The missing ingredient is not talent or policy—it is corporate participation.

In the US, banks like HSBC are deeply involved; in Japan, conglomerates like Mitsubishi are experimenting; in Germany, private industry has jumped in aggressively—in India, however, quantum remains driven largely by government institutions and startups.

“Corporates don’t need massive investments,” Subramaniam argues. “Assign two people, pick one use case, take two interns. That’s enough to start.”

Without this step, India risks repeating a familiar pattern: building capability but allowing others to capture the value it creates.

India’s Supply Chain Ambition

A quantum computer is not just a processor.
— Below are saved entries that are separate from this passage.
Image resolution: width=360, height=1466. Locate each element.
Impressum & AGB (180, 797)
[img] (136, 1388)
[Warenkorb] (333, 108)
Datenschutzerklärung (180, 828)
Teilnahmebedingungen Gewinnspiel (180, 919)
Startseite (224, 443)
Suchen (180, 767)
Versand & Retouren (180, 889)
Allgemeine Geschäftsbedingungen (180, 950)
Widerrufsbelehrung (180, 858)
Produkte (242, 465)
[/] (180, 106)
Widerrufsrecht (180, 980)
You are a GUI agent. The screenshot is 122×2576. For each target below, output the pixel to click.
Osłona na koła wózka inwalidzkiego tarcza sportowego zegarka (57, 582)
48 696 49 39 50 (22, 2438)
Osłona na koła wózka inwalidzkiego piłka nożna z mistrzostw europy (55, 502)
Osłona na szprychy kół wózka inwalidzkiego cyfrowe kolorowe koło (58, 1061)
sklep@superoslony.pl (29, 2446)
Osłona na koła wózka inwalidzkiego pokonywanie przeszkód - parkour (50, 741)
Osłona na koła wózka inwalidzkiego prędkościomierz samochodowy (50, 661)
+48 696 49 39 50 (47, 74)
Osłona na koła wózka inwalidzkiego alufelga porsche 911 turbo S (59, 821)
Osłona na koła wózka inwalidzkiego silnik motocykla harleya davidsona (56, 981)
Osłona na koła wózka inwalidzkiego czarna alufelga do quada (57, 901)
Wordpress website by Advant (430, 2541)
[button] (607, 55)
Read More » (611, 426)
It is an ecosystem of cryogenics, wiring, control electronics, amplifiers, power supplies, and fabrication.

Globally, when companies like IBM or Google announce a quantum system, they typically build the processor. Most other components come from a handful of suppliers worldwide.

India wants to change that.

Startups and researchers across the country are already building TWPA amplifiers, cryogenic flex cables, cryostats, and precision control systems. A ₹200 crore quantum cryogenic facility is under development in Amaravati. Plans are underway for India’s first reference quantum computer, a shared system against which components can be tested, and a quantum foundry to enable scaling beyond 100 qubits.
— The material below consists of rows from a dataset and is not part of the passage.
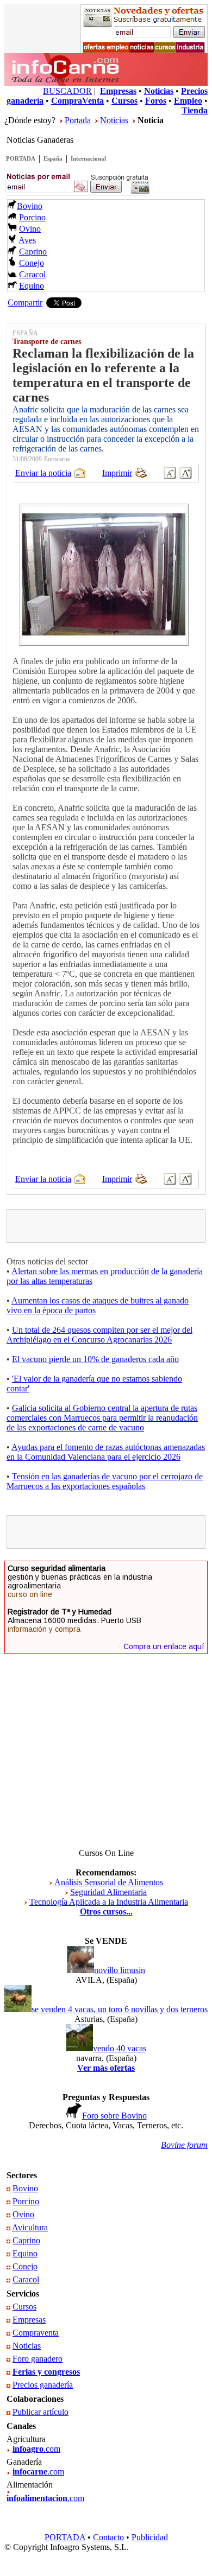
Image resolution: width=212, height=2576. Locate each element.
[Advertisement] (111, 1225)
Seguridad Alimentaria (108, 1892)
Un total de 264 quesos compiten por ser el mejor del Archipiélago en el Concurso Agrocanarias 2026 (99, 1334)
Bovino (29, 206)
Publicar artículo (40, 2411)
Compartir (25, 302)
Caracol (32, 274)
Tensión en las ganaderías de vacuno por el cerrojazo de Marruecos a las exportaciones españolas (105, 1481)
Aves (27, 240)
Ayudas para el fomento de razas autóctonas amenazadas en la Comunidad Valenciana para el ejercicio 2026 (106, 1451)
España (53, 158)
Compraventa (36, 2332)
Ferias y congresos (46, 2371)
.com (36, 2448)
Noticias (114, 120)
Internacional (88, 158)
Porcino (32, 217)
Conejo (31, 263)
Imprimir (117, 473)
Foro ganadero (38, 2358)
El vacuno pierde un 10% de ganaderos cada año (95, 1359)
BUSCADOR (67, 91)
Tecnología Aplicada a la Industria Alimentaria (108, 1901)
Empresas (29, 2319)
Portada (78, 120)
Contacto (108, 2537)
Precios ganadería (43, 2384)
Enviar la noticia (43, 473)
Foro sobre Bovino (114, 2115)
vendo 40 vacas (119, 2048)
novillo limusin (119, 1970)
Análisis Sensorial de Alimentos (108, 1882)
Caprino (33, 251)
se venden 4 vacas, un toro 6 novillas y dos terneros (120, 2009)
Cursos (24, 2306)
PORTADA (20, 158)
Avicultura (30, 2227)
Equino (31, 285)
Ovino (30, 228)
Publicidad (150, 2537)
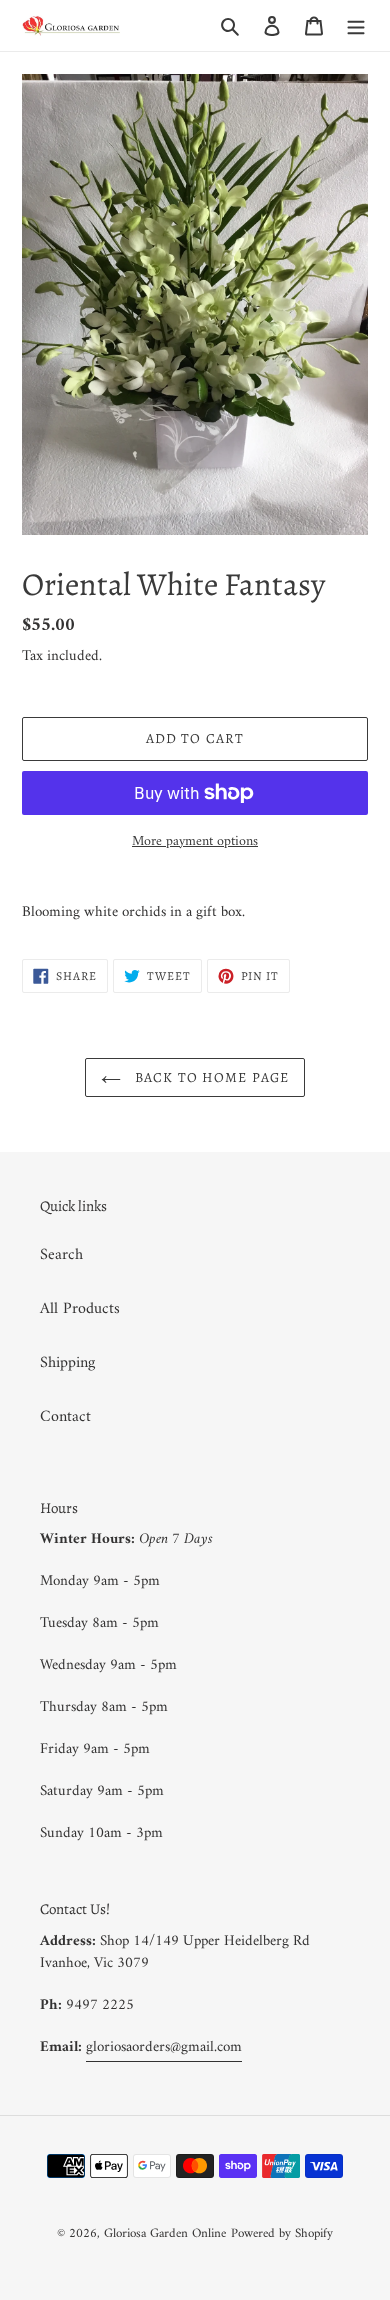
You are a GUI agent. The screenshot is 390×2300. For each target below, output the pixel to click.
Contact (65, 1417)
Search (61, 1255)
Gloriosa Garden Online (165, 2233)
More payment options (195, 841)
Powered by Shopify (282, 2233)
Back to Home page (210, 1077)
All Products (80, 1309)
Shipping (67, 1363)
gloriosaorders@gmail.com (164, 2047)
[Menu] (356, 26)
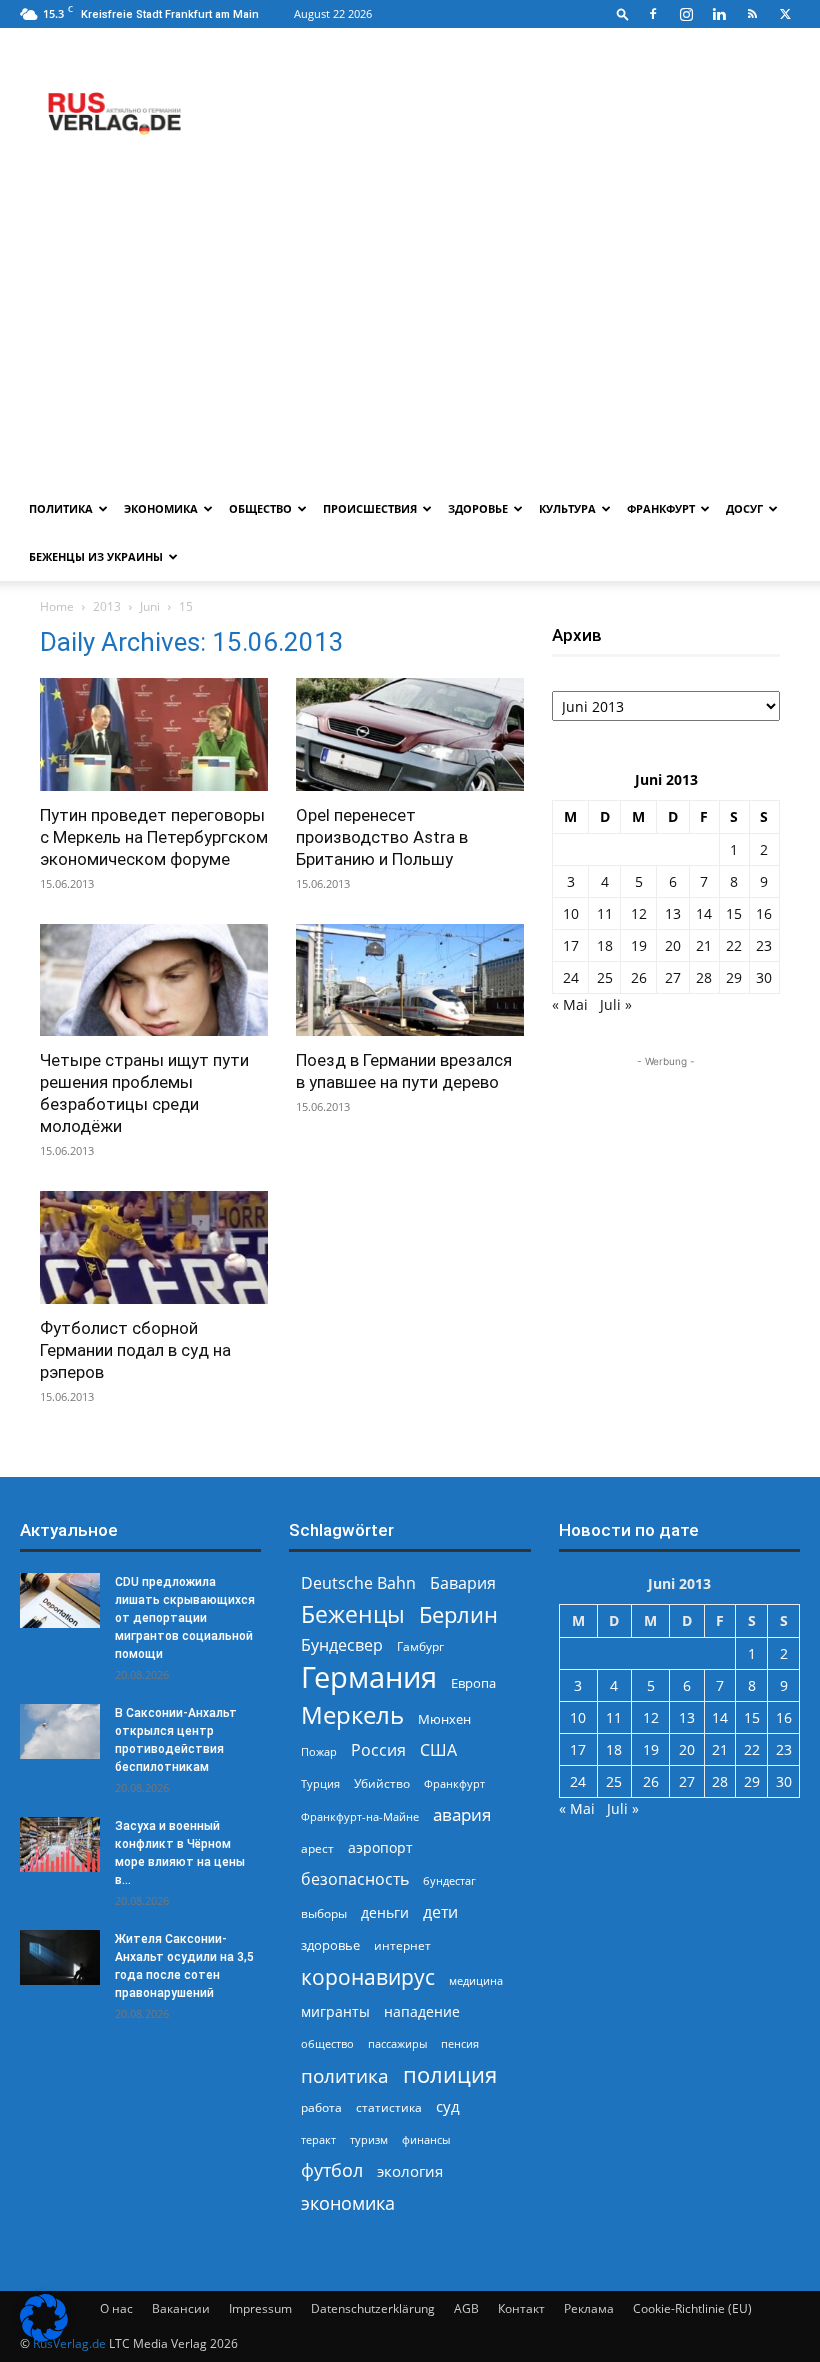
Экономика (161, 508)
“We want to build every single component in India,” Subramaniam says. “Faster, cheaper, and better than anywhere else.”

The Prediction

So, where will quantum advantage first appear in 2026? No one knows for sure. Finance and life sciences appear to be the most advanced, but automotive, chemicals, logistics, and aviation are also beginning to make significant progress.

“Ideally, we would love for it to emerge from India,” Subramaniam says. “Many of our scientists are already working on new algorithms and applications.”

What is clear is this: 2026 will mark the beginning of quantum’s industrial phase. India is no longer content being the invisible backbone of global technology. With clusters forming, supply chains activating, and quantum advantage on the horizon, the country is making a decisive bet.

This time, it doesn’t just want to participate in the future. It wants to build it.